15 grudnia 2010 19:56
u nas na testach każdy się odwracał i ściągał mimo że nie było wolno.
Ufff ! Z tą paletą jednak dobrze napisałam, ale te moje wypociny jak nauczyciele przeczytają to przez tydzień pewnie się śmiać będą, ale nie miałam głowy do myślenia bo znowu miałam gorączke :/
Mirabelka a rozprawkę o kim pisałaś ? Ja o Janie Pawle II 🙂 Mój kolega napisał o Korzeniowskim  😁 myślałam że padne  😜 jak można tak rozprawkę spierdzielić i to jeszcze na tak łatwy temat, ogólem podobno miało być 8 akapitów, ja miałam 9 😁 jestem z siebie dumna  😅

edit: Literówka
Wiwaro - ja miałem 14,5 stopnia . W łapy jest mi zimno , a mój podopieczny słabo się trzyma ... to chyba będzie jego kres .  😕
moja szkoła jest dziwna... kto normalny wymienia okna w środku zimy?  😵
cavaletti to fajną masz szkołę . 😀 I pewnie jeszcze grzeją żeby na dworzu było cieplej .  💃
co do ogrzewania to nie mam zastrzeżeń. często na 2 piętrze jest 26-27 stopni, więc na chłód nie narzekamy.
dzisiaj była wymiana okien na korytarzu. wychodząc z sali można było doznać lekkiego szoku... prawie 10 stopni różnicy.

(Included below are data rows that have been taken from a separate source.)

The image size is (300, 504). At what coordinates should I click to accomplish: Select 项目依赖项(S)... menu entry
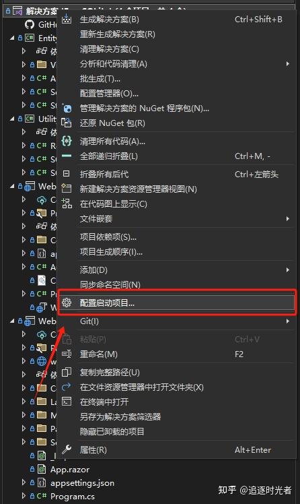(108, 237)
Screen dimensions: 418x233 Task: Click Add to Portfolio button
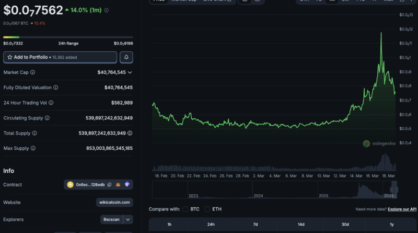point(60,57)
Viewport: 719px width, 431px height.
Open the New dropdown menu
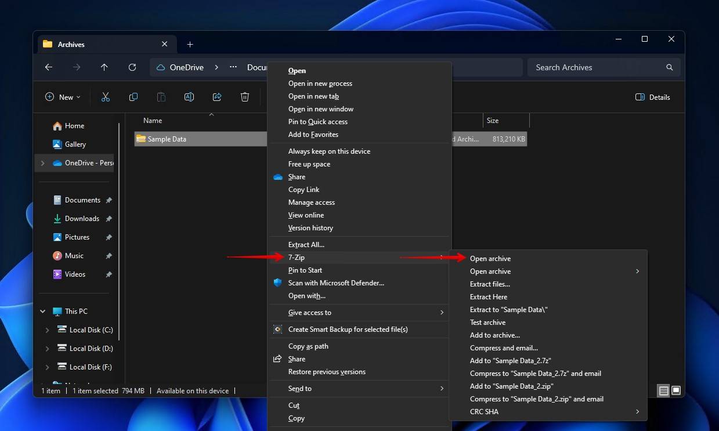pyautogui.click(x=63, y=97)
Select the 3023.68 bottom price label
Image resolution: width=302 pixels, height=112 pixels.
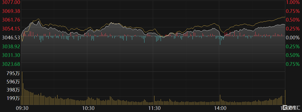[x=11, y=64]
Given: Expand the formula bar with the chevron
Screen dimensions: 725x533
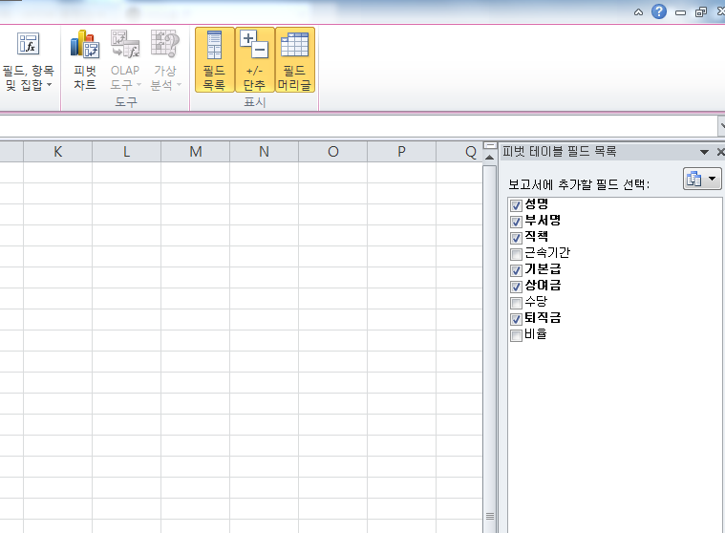Looking at the screenshot, I should click(x=720, y=126).
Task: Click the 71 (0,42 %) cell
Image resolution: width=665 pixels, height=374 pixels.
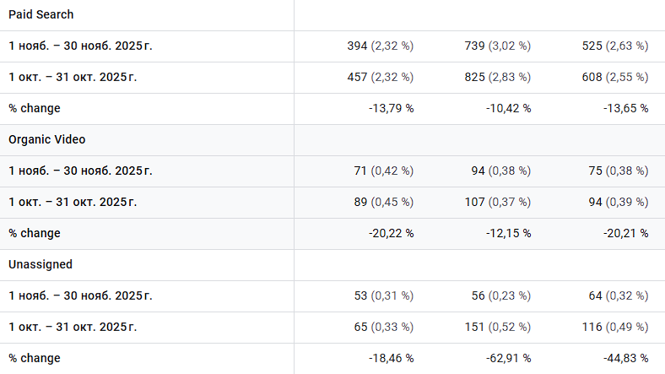Action: [x=385, y=171]
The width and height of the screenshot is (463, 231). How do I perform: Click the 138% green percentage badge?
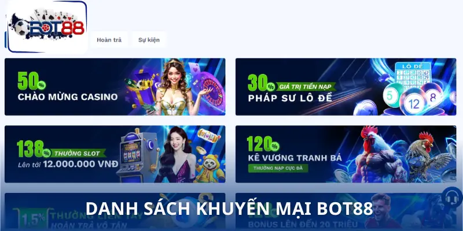[34, 149]
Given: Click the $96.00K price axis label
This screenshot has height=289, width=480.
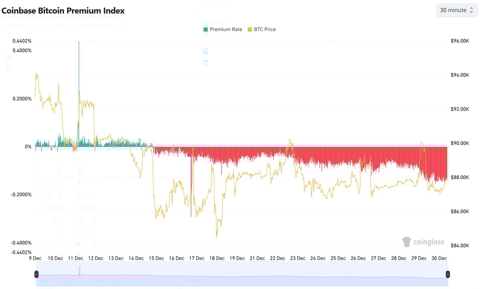Looking at the screenshot, I should [460, 41].
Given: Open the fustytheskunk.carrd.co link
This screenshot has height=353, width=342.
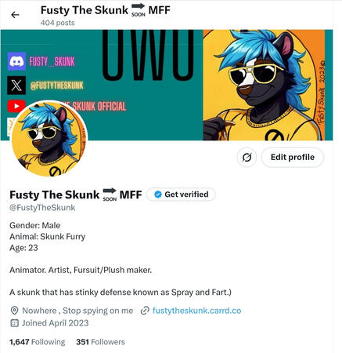Looking at the screenshot, I should click(x=196, y=311).
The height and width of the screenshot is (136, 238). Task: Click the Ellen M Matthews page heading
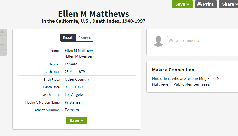tap(93, 14)
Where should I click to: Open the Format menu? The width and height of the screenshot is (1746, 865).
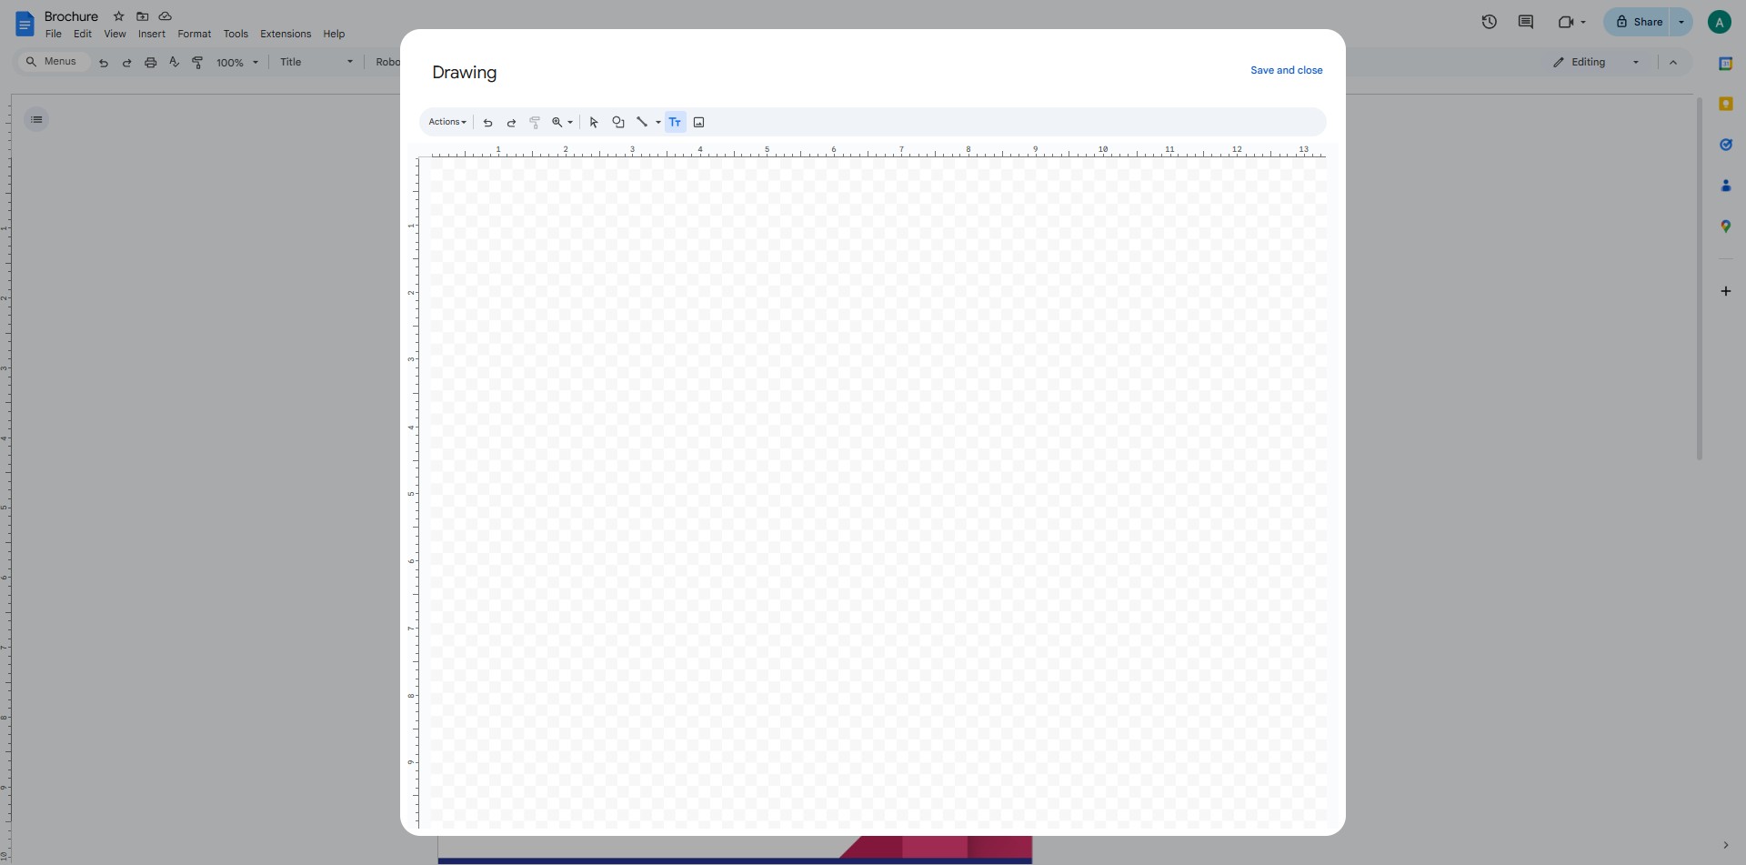194,34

ja chcę już weekend! i chyba jakieś choróbsko złapałam. do szkoły zupełnie nie chce mi się chodzić
Co do okien - nasza sorka od polskiego zaraziła nas tym, że lepiej marznąć niż wąchać  😁
Czasem po klasie technikum, albo jakiejś męskiej tak napiernicza nie wiadomo czym w sali, że w oczy szczypie, więc my wtedy na nic nie patrzymy tylko otwieramy drzwi, wszystkie okna, okno na korytarzu i dawaj się wietrzyć, nawet jak -20 na dworze  😀
u mnie w szkole to tylko w tzw. " kiblach " są otwarte okna . ostatnio dziewcszyny zapchały kible damskie podpoaskami i nam lekcje odwołali bo szambo .
Prestige  😲 pozazdrościć koleżanek...
u nas są dwa rodzaje bab :
1) LoVvVcIIaMM BiEbEEbErKA < 3 ; *** So SfEeT ( TEż EmO )
2) babochłopy .

Moja szkoła jest super .
cavaletti mam dokładnie to samo  😵
babochłopy są fajne 🙁. chociaż też zależy jakie, dresiaste są słabe.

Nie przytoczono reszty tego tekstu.